Thursday, October 4, 2007

Widening Arctic meltdown chills Canadian scientists

 

Ice experts are shocked by this summer's meltdown in the Canadian Arctic, which reached yet another milestone as ice almost completely disappeared in polar regions that had previously not been seriously affected by global warming.

"The ice is no longer growing or getting old," says John Falkingham, chief forecaster for the Canadian Ice Service, the Environment Canada agency that helps ships find a way through the Northwest Passage and other parts of the Arctic.

"Ten years from now, we may look back on 2007 and say that this was the year we passed the tipping point."

THAWING OF CANADA'S NORTH: An icebreaker encounters mostly open water in the Canadian Arctic.   An icebreaker encounters mostly open water in the Canadian Arctic.

The tipping point is the term climatologists use to describe that moment in time when winter can no longer keep up with the meltdown that spring and summer brings. The less ice there is to reflect solar radiation back into the atmosphere, the warmer the Arctic Ocean becomes.

Until this summer, Falkingham, a 32-year veteran of the service, was reluctant to push the button as hard as other climate watchers, who have been saying that the Northwest Passage will be seasonally ice-free within 25 to 30 years.

But this summer, the ice retreated so far beyond all expectations that he was "shocked" if not "stunned" by what he and his colleagues saw.

Across the Arctic as a whole, the meltdown is where climatologists expected it would be in 2030. In Arctic Canada, 2007's total ice coverage was only a fraction below the minimum record set in 1998.

That wasn't a surprise to Falkingham because unlike the rest of the polar world, the islands in the archipelago protect the ice from the melting forces of winds, tides and storm surges.

What was surprising was the absence of ice in areas where it almost never melts.

The so-called "mortuary" of old ice that normally chokes M'Clintock Channel in the High Arctic was almost all gone. What's more, Viscount Melville Sound, "the birthplace" of a lot of Arctic ice, was down to half its normal summer cover.

"If there's very little ice in these two places, it raises questions about what's going to happen next year," Falkingham says.

Had John Franklin sailed the same route as he did back in 1845-46 when his two ships got stuck in ice, they would have had relatively clear sailing this year. All 129 men died on that expedition.
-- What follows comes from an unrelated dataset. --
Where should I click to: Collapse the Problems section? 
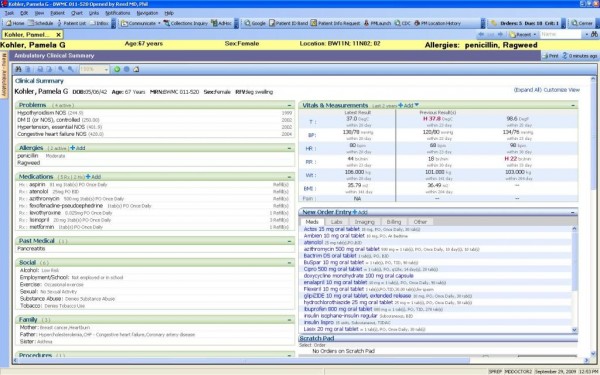(x=289, y=105)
Queen's University scientist Scott Lamoureux and his colleagues got a glimpse of what all this warmth is doing to the Arctic landscape. The University of Alberta graduate was camped on the southern shores of Melville Island this past July.

It is the largest uninhabited island in the world and a place that is very likely to become a hub for future oil and gas developments in the Arctic.

Until this year, summers on the island had been left largely unaffected by the warming that has been taking place across the North. July temperatures have remained steady at about 5 C, partly because there is so much ice in the area.

But this year, Lamoureux and his associates basked in temperatures of 20 C or more. The heat was so intense that it melted the permafrost a metre below the surface.

Throughout those warm weeks of July, the scientists watched in amazement as the meltwater below lubricated the topsoil, causing it to slide down slopes, clearing everything in its path and thrusting up ridges at the valley bottom.

"The landscape piled up like a rug," says Lamoureux, an expert in hydro-climatic variability and landscape processes. "It was being torn to pieces, literally before our eyes. A major river was dammed by a slide along a 200-metre length of the channel. River flow will be changed for years, if not decades, to come.

"Had this happened in a populated or industrial area," he says, "the impact would have been catastrophic."

Falkingham says the rapid retreat of ice is now forcing the Canadian Ice Service to rethink its role in the future.

"A big part of our mandate is to help ships find a way through the ice. But if there is going to be so little ice in the future, it raises questions about what our role is going to be."